Lalenin Bahçesi

Bir kırmızı Lale işte.
Kitap okumayı, sohbeti, sinemayı, İstanbul'u ille de Üsküdar'ı sever. Olmazsa olmazları ailesi, Zuz, Cancan ve denizdir.
Çok şiir okumaz ama okursa Atilla İLHAN ve Orhan VELİ okur. Paylaşmazsa görmüş gibi okumuş gibi hissetmez kendini...

3 Eylül 2012 Pazartesi

bugünkü gün...

Bugün nasıl geçti hiç anlamadım. Bir koşturmadır gitti. Önce karı koca Üsküdar'a indik. Kocam- hadi gel bugün değişik yoldan inelim dedi, yıllardır kullanmadığımız bir yola sürükledi beni. Burası merdivenlerden inerek Üsküdar'a ulaşılan bir yol. Çok da güzel bir yoldur, merdivenlerden inerek Üsküdar'a göbekten dalarsınız . Tabi o kadar merdiveni inince benim diz hortladı. Bunu Cunda öncesi bir suikast sayıyorum...

Önce PTT'ye uğrayıp bir kargo gönderdik ardından, Ulusoy'a gidip benim bileti teslim aldık. Poyraz öyle güzel esiyordu ki, hadi bir yerde çay molası verelim dedik, Balık pazarının yanında ki havuzlu bir çay bahçesine oturduk. Daha ne olsun yav dedim, havuzun başına kurulmuşuz, çayı da güzelse ne ala olmazssa mualla... Çay güzel değildi ama ne gam, içmiştik , gitmişti artık.

*Gösterilen veriler*.
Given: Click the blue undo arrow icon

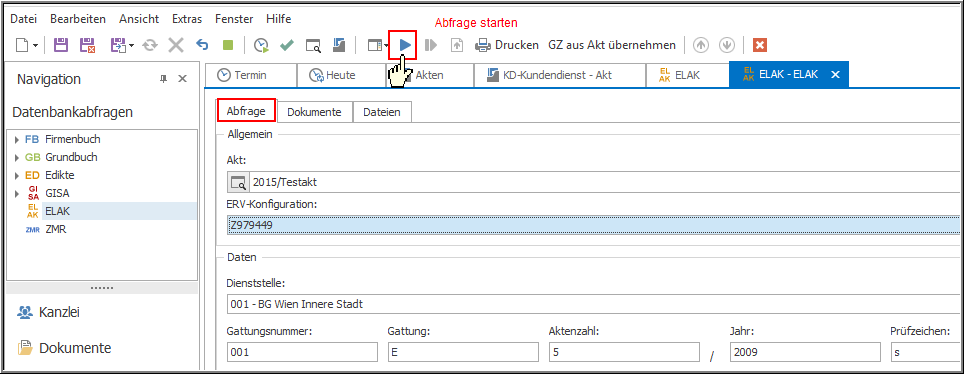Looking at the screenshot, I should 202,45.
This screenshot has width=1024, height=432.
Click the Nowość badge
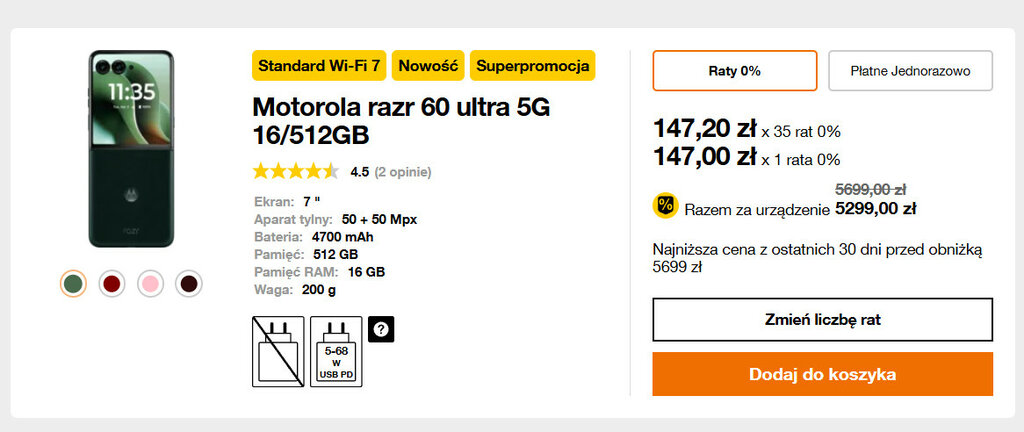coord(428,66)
---
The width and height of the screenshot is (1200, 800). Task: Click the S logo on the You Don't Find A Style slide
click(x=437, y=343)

*Alıştırma görevleri*.
(1) Metinde "Lalenin Bahçesi" sözcüklerini içeren yerden başlayın ve "bir suikast sayıyorum..." sözcüklerinden sonra durun. Bu bölümü "merdivenlerden" yerine "basamaklardan" koyarak yeniden yazın.
(2) Metne göre Lale'nin olmazsa olmazları nelerdir?

*Görevlerin yanıtları*.
(1)
Lalenin Bahçesi

Bir kırmızı Lale işte.
Kitap okumayı, sohbeti, sinemayı, İstanbul'u ille de Üsküdar'ı sever. Olmazsa olmazları ailesi, Zuz, Cancan ve denizdir.
Çok şiir okumaz ama okursa Atilla İLHAN ve Orhan VELİ okur. Paylaşmazsa görmüş gibi okumuş gibi hissetmez kendini...

3 Eylül 2012 Pazartesi

bugünkü gün...

Bugün nasıl geçti hiç anlamadım. Bir koşturmadır gitti. Önce karı koca Üsküdar'a indik. Kocam- hadi gel bugün değişik yoldan inelim dedi, yıllardır kullanmadığımız bir yola sürükledi beni. Burası basamaklardan inerek Üsküdar'a ulaşılan bir yol. Çok da güzel bir yoldur, basamaklardan inerek Üsküdar'a göbekten dalarsınız . Tabi o kadar merdiveni inince benim diz hortladı. Bunu Cunda öncesi bir suikast sayıyorum...

(2) Ailesi, Zuz, Cancan ve deniz.